Step-by-step explanation:
To determine the enthalpy of vaporization (ΔHvap) of chloroform (CHCl3), we can use the Clausius-Clapeyron equation, which relates the vapor pressures of a substance at two different temperatures to the enthalpy of vaporization.
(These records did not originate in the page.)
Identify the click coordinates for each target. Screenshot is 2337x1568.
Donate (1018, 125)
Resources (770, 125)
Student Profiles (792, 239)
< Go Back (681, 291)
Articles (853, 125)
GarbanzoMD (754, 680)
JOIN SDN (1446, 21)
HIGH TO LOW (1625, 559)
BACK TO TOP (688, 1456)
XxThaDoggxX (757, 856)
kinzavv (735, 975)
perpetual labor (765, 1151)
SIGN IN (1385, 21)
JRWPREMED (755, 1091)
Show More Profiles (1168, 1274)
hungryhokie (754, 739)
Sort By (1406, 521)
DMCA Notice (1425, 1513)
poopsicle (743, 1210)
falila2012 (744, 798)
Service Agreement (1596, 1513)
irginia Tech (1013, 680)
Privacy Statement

The equation is as follows:
ln(P2/P1) = (-ΔHvap/R) * (1/T2 - 1/T1)
Where:
P1 and P2 are the vapor pressures at temperatures T1 and T2, respectively.
ΔHvap is the enthalpy of vaporization.
R is the ideal gas constant (8.314 J/(mol·K)).
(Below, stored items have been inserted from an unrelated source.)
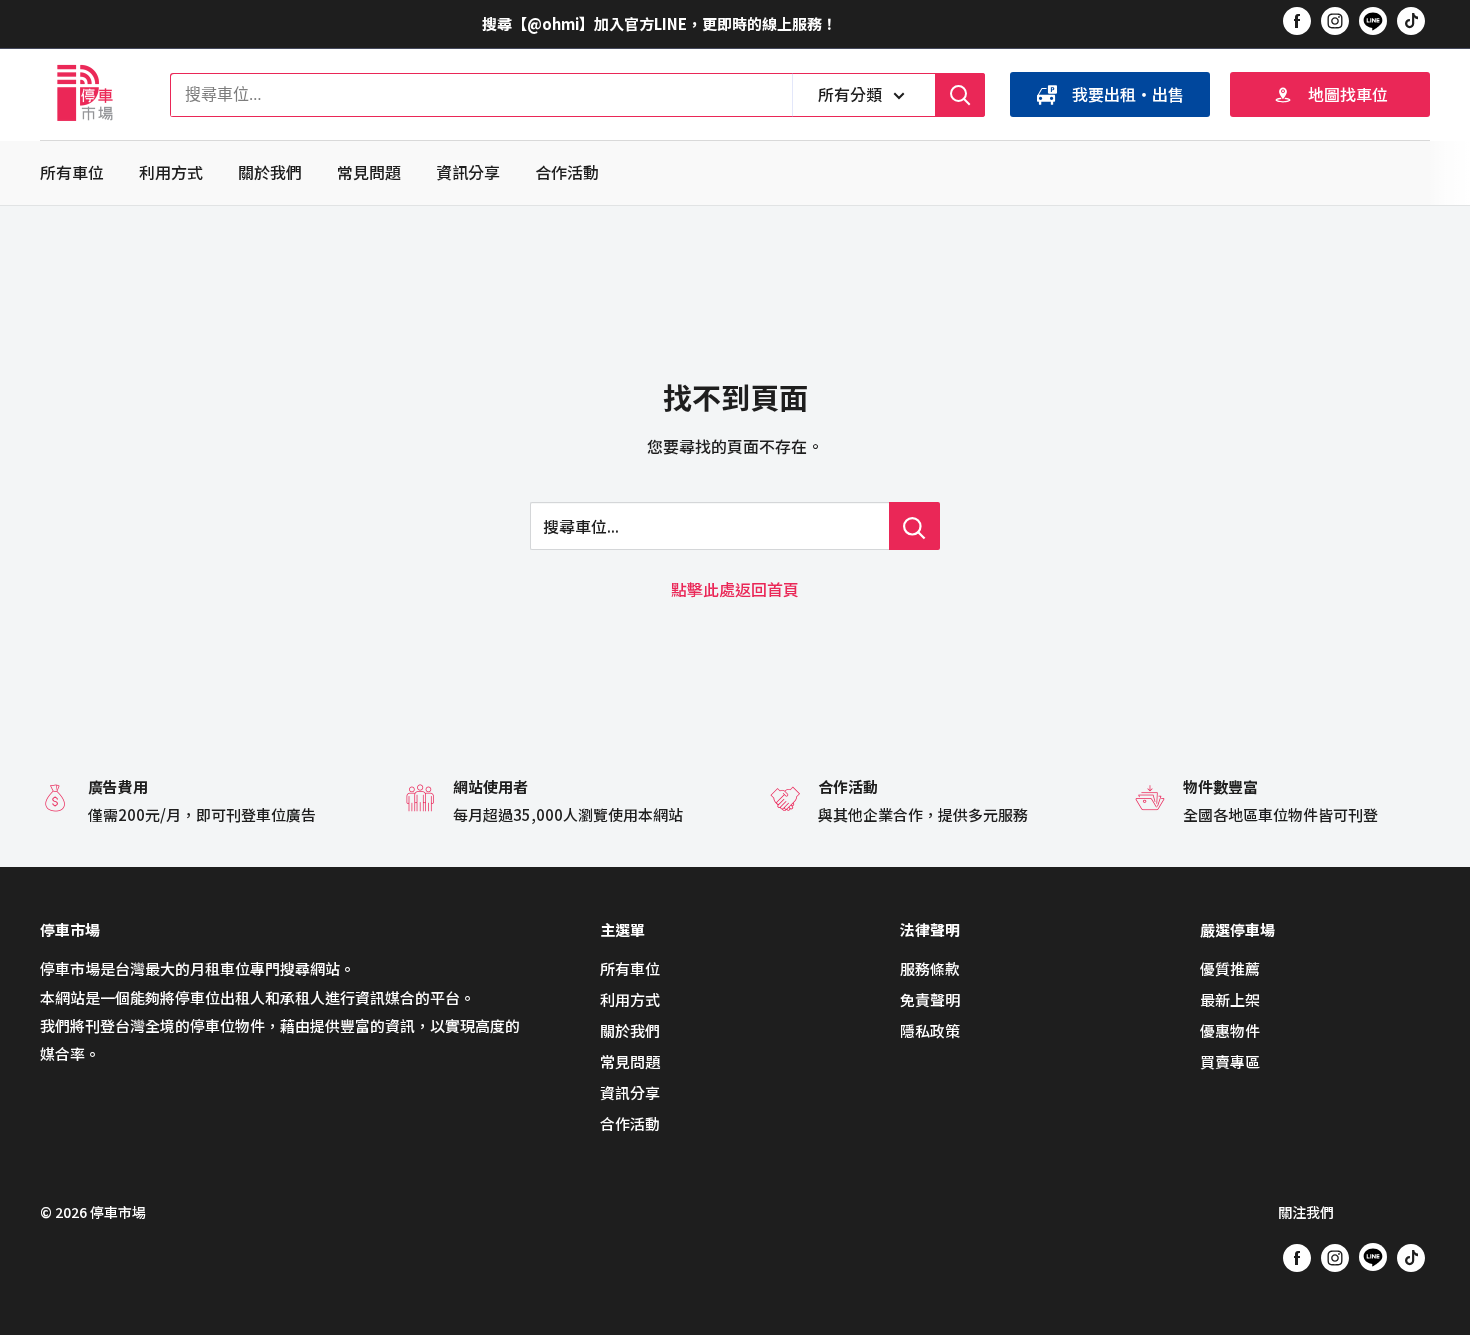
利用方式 (171, 172)
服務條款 (930, 968)
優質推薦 (1230, 968)
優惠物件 (1230, 1030)
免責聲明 (930, 999)
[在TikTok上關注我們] (1411, 20)
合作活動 (567, 172)
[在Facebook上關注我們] (1297, 20)
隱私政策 (930, 1030)
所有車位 (72, 172)
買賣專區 (1230, 1061)
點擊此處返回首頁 (735, 589)
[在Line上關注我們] (1373, 24)
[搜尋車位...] (914, 526)
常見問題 (369, 172)
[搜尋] (960, 95)
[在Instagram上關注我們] (1335, 20)
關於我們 (270, 172)
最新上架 (1230, 999)
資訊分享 (468, 172)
T1 and T2 are the temperatures in Kelvin.
First, let's convert the temperatures given from Celsius to Kelvin:
T1 = 24.1°C + 273.15 = 297.25 K
T2 = -6.3°C + 273.15 = 266.85 K
Now we can plug in the values into the equation:
ln(100.0 torr / 400.0 torr) = (-ΔHvap / (8.314 J/(mol·K))) * (1/266.85 K - 1/297.25 K)
Simplifying the equation:
ln(0.25) = (-ΔHvap / 8.314) * (0.00375 - 0.00336)
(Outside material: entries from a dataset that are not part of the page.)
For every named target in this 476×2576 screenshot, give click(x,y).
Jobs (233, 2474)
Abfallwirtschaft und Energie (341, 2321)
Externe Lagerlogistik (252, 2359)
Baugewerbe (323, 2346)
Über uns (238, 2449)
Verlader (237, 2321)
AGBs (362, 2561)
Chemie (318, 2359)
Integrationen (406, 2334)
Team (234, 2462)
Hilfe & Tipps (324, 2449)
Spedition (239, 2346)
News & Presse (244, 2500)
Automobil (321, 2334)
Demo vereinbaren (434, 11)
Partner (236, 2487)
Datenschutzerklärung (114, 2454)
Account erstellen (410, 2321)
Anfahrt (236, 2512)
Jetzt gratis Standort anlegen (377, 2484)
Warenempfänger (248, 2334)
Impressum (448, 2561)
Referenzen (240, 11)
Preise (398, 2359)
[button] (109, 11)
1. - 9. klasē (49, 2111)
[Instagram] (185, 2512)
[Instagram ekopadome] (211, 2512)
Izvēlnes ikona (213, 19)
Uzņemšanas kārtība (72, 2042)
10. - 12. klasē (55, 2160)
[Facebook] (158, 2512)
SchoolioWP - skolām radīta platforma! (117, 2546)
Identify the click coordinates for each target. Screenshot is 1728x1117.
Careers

ln(0.25) = (-ΔHvap / 8.314) * (0.00039)
Now, solve for ΔHvap by isolating it:
ΔHvap = -ln(0.25) * (8.314 / 0.00039)
Using a calculator, we find:
ΔHvap ≈ 31,090 J/mol
Therefore, the enthalpy of vaporization (ΔHvap) of chloroform is approximately 31,090 J/mol.